The connection gets started, but I can't do anything with it:
the terminal hangs after displaying:
Connected to domain vr00001
Escape character is ^]
Another Test with Ubuntu 13.10 in the same local storage DC does not show
If this should be kernel related, here are the kernels:
ubuntu 12.04.3 LTS: 3.8.0-29-generic #42~precise1-Ubuntu SMP x86_64 (does not work)
ubuntu 13.10: 3.11.0-14-generic #21-Ubuntu SMP x86_64 (does work)
After manually ejecting the cd via webadmin, the vm can be rebooted and starts
correctly(but without the needed cd!)
I added "console=ttyS0,38400n8" to GRUB_CMDLINE_LINUX_DEFAULT="" in /etc/default/grub
and updated grub via update-grub (as root).
This solved the problem for me.
Should oVirt handle the use of ttys in a different way to prevent this happening?
well, not in a generic way, it's up to the distro what is the default kernel line and where does it redirect console to. The serial console typically needs an explicit redirection (by console=ttySx) AFAIK for all serial consoles. It's completely different from "real" console access at QEMU display level via VNC or SPICE.

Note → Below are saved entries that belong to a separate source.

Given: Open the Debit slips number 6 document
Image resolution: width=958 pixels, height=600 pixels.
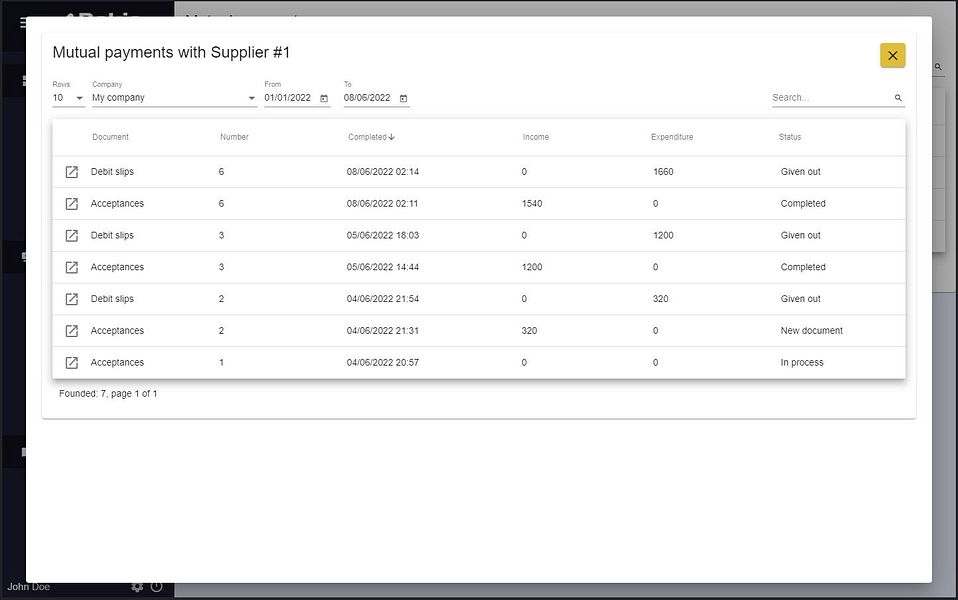Looking at the screenshot, I should point(71,172).
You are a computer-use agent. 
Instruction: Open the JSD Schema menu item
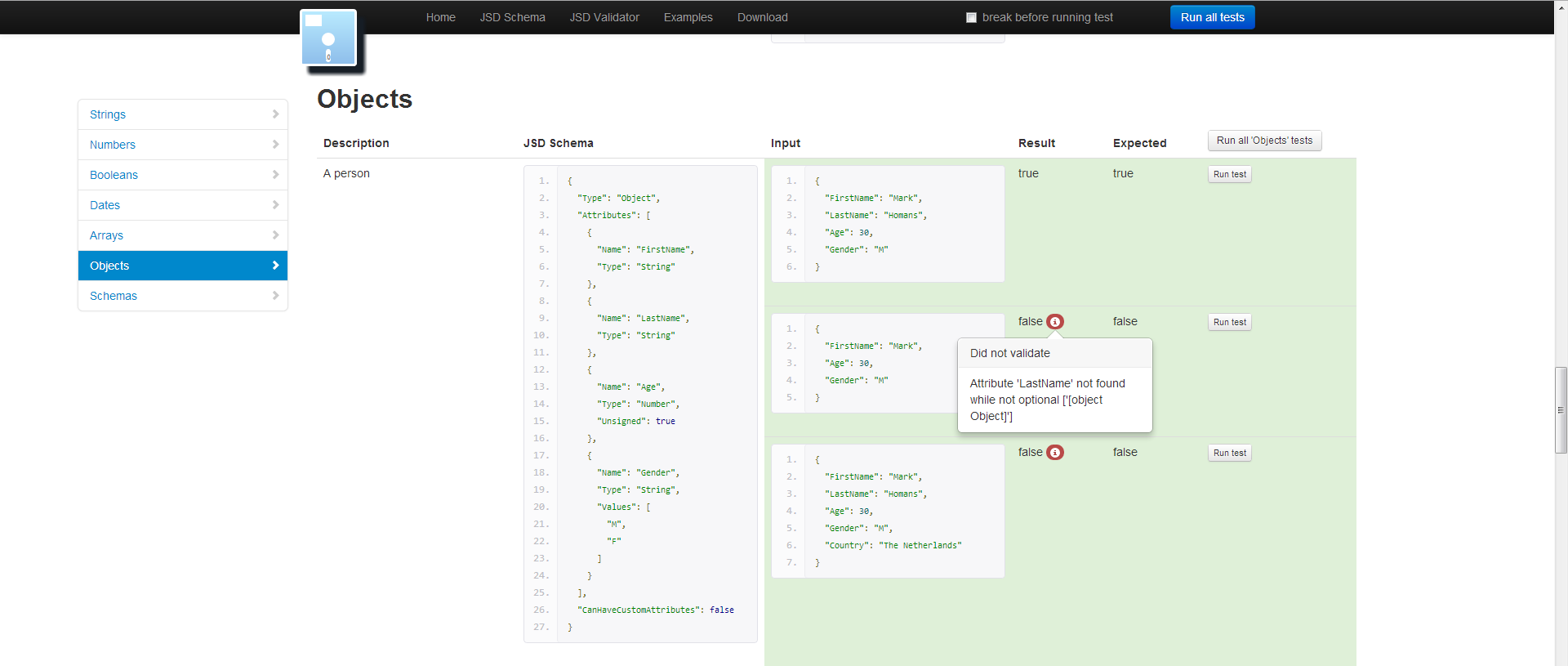(x=512, y=17)
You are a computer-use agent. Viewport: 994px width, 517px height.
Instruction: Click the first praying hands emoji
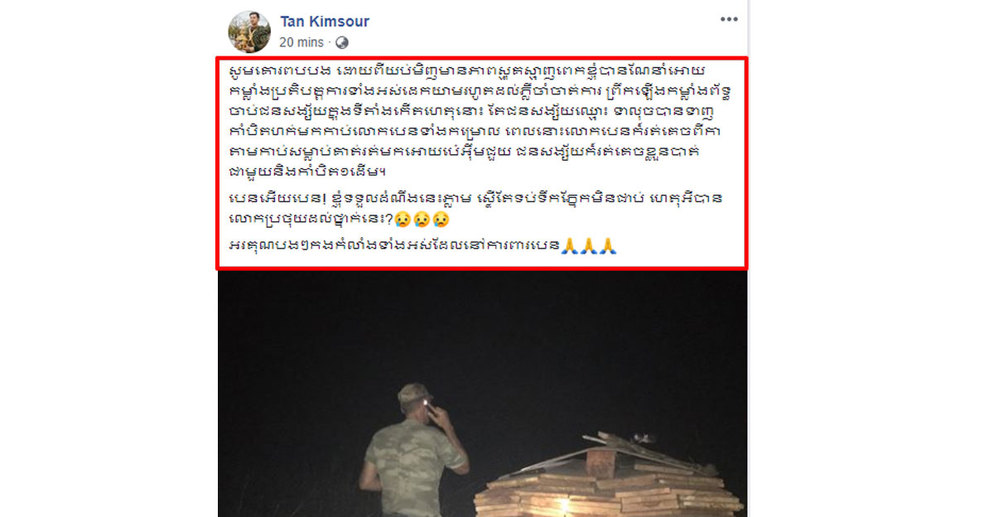pos(570,245)
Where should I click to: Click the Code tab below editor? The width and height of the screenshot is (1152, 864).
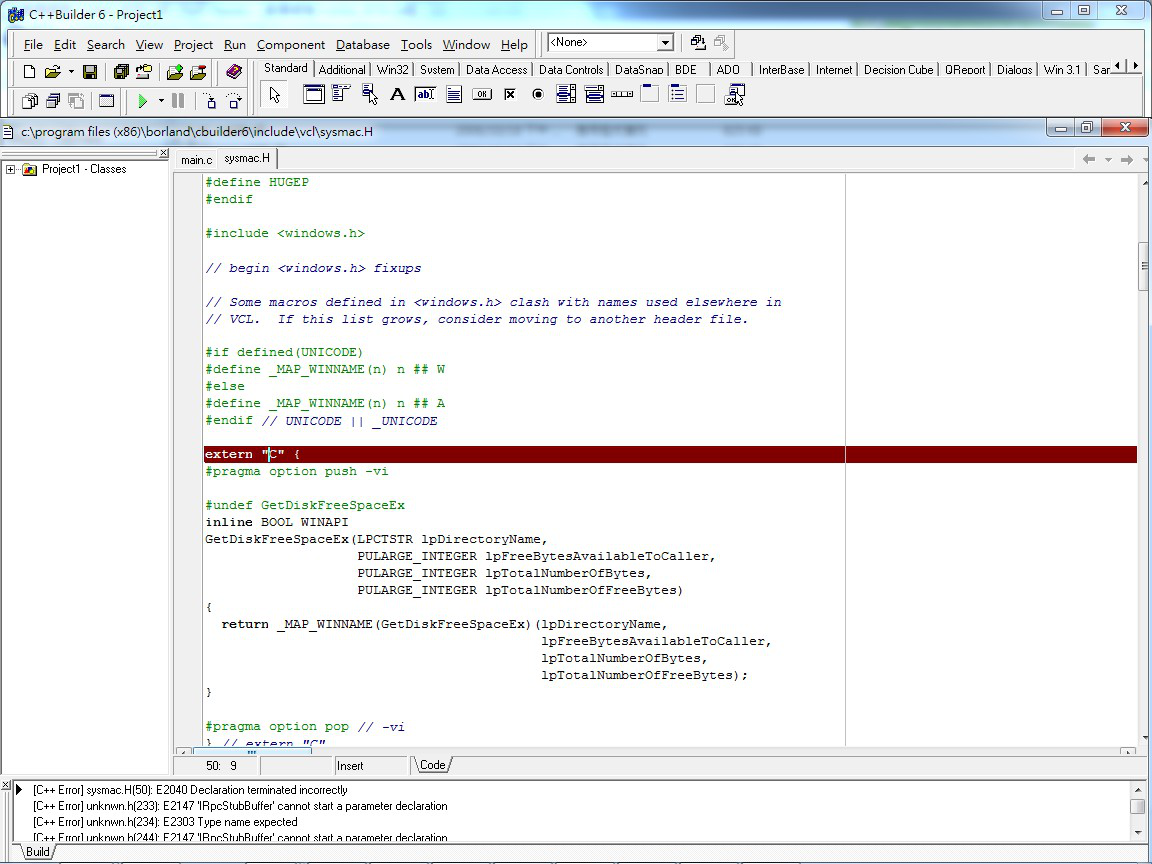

I'm curious, is the port speed specification needed?
Regarding port speed: I'm atm testing this.
If I don't add a reasonable high port speed the system does not boot, instead the cpu usage in webadmin for this vm goes to 100%. so I'd say, yes, it is needed indeed.
setting target release to current version for consideration and review. please do not push non-RFE bugs to an undefined target release to make sure bugs are reviewed for relevancy, fix, closure, etc.
Regarding target release 3.4.0:
I doubt that it will work in 3.4. , since I'm not aware of anyone doing any
more testing or even bugfixing on this.
Also, there's still the problem that the attached "run once" iso is still
attached after a reboot.
In my opinion, iso should not get loaded when the vm reboots.
Should I create a separate BZ for this?
(In reply to Sven Kieske from comment #17)
> Also, there's still the problem that the attached "run once" iso is still
> attached after a reboot.
> In my opinion, iso should not get loaded when the vm reboots.
> Should I create a separate BZ for this?
the problem is qemu doesn't know to handle detaching the iso as part of reboot, so either qemu needs this logic, or vdsm needs to detect the qemu reboot, detach the iso, re-start qemu. this requires a separate RFE.
I did file an RFE as BZ1054070
RFE from comment #19 should get into 3.6, the original issue is guest OS specific setting
Sven, I did't understand..so you had the "serial console" option enabled all the time? Does it work ok without it? Was the CD issues related to comment #12?
(In reply to Michal Skrivanek from comment #20)
> RFE from comment #19 should get into 3.6, the original issue is guest OS
> specific setting
> Sven, I did't understand..so you had the "serial console" option enabled all
> the time? Does it work ok without it? Was the CD issues related to comment
As per Comment #12:
No I did test it without serial console option
which leads to the vm not booting successful.
When I add this option it boots.
This is the case when you fire up a vm, cloned from a template
and start it the very first time with cloud-init metadata (which gets attached as a cd-rom).
It seems to be only the case for ubuntu 12.04 (at least centos6.5 and debian7 work okay, I didn't test anything else).
Please ask if you need more information.
I hope I can re-test this soon with a newer ovirt-engine version.
hm, weird. likely some kernel/virtio issue on that specific ubuntu version.
this low prio bug didn't make it for 3.6 beta cutoff, moving to 4.0
This is an automated message.
This Bugzilla report has been opened on a version which is not maintained anymore.
Please check if this bug is still relevant in oVirt 3.5.4.
If it's not relevant anymore, please close it (you may use EOL or CURRENT RELEASE resolution)
If it's an RFE please update the version to 4.0 if still relevant.
This is an automated message.
This Bugzilla report has been opened on a version which is not maintained
Please check if this bug is still relevant in oVirt 3.5.4 and reopen if still
I don't know if this still is an issue in 4.0.
Given that ubuntu 12.04 is also not the latest release anymore I'm fine with this being closed.